A senhorita Malin, eclipsada como viajante pelo criado, preferiu se refugiar no amplo domínio de sua imaginação Ah - disse ela no Egito, sob a imensa sombra triangular da gran­de pirâmide, enquanto o burro pastava, são Jose disse a Virgem Maria: "Minha doce e jovem querida, que tal apenas por um instante fechar os olhos e fazer de conta que sou o Espírito Santo?".
Kasparson prosseguiu em seu relato.
"Morei até mesmo em Copenhague" contou, "mas no final as coisas não me saíram tão bem. Tornei-me cavalariço na estalagem do gordo e velho Bolle Bandsat - o que significa, com perdão da palavra, o maldito ou o amaldiçoado - onde, por um níquel, era possível dormir no chão e, por meio níquel, dormir em pé mesmo, sustentado por uma corda sob os braços. Quando afinal tive de fugir dos braços da lei, adotei o nome de Kasparson, em homenagem aquele altivo e desafortunado jovem de Nürnberg que se matou com uma punhalada a fim de convencer lorde Stanhope de que ele era de fato o filho ilegítimo da grã-duquesa Stephanie de Baden.

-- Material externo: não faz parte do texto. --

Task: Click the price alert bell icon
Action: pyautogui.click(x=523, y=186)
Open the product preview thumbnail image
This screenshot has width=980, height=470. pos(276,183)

"Todavia, caso a senhorita esteja interessada na realidade em saber algo de minha família, tenho a honra de informá-la de que sou um bastardo do mais puro sangue bastardo que existe. Minha mãe era uma autentica mulher do povo, filha de um honesto artesão: a adorável atriz Johanna Handel-Schutz que, no palco, deu vida a todos os ideais clássicos. Mesmo assim, era de índole melancólica. Dos meus dezesseis irmãos e irmãs, nada menos do que cinco cometeram suicídio. Mas se lhe disser quem era o meu pai, sem duvida despertarei seu interesse. Quando mudou-se para Paris, com dezesseis anos, a fim de seguir a carreira artística, Johanna caiu nas graças de um grande senhor.
– Sou filho daquele duque de Orleans - que mais tarde tomaria o partido do povo de outro modo, insistia em ser chamado de citoyen, votou pela morte do rei da Franga e adotou o nome de Égalité. O bastardo de Égalité! Pode alguém ser mais bastardo do que isso, madame?
 Não – replicou a velha senhora, com os lábios pálidos e rígidos, incapaz de pronunciar uma palavra de conforto para o homem a sua frente O pobre rei Luís Filipe – continuou Kasparson – por quem sinto pena, e a respeito do qual lamento ter dito palavras tão duras nesta noite; bem, ele é meu irmão mais novo.
A senhorita Malin, mesmo diante dos maiores infortúnios, jamais conseguia permanecer calada por muito tempo. Após um instante de silencio, ela disse:
– Diga-me então, pois talvez não nos reste muito tempo, primeiro por que o senhor matou o cardeal?. E, depois, por que se deu ao trabalho de me enganar, quando viemos para cá, e de zombar de mim naquela que talvez seja a derradeira noite de minha vida? O senhor não corre nenhum perigo aqui. Não lhe ocorreu que eu tivesse bastante espírito, ou familiaridade com os recessos obscuros do coração, para entender o que o senhor fez?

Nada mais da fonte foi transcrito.